→ ABOUT THIS TASK
Say nothing but the number of lines below in which the string "screenshot" appears.

→ EXERCISE INPUT
————

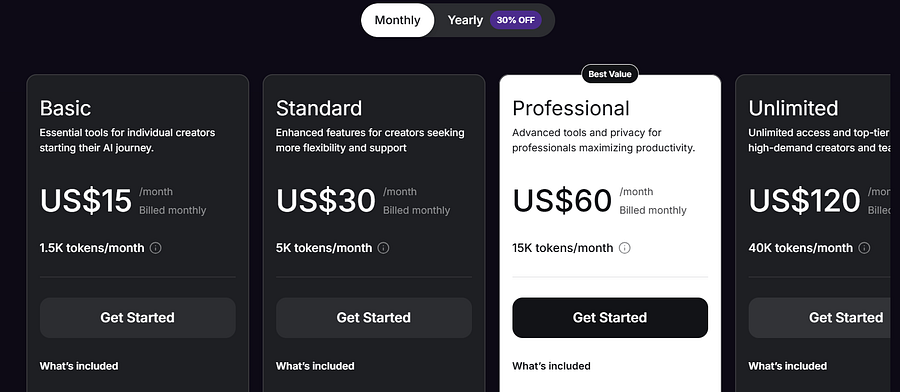900x392 pixels.
Task: Get Started with the Basic plan
Action: (138, 317)
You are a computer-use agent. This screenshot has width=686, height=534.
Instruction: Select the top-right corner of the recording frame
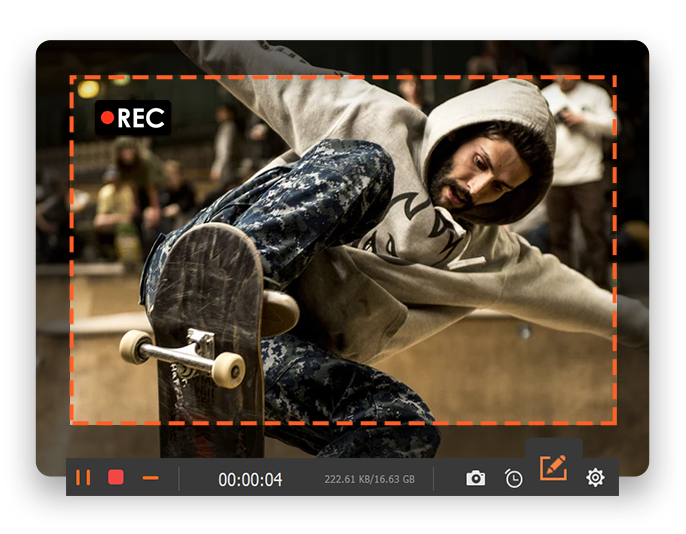pyautogui.click(x=615, y=77)
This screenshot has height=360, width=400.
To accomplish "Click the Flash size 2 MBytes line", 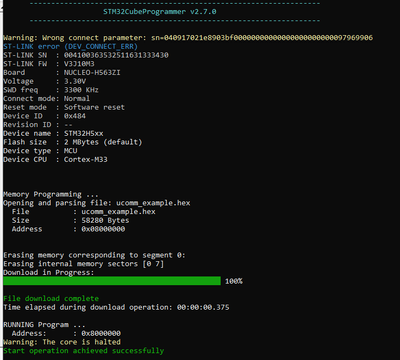I will coord(73,142).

————

→ EXERCISE ANSWER
2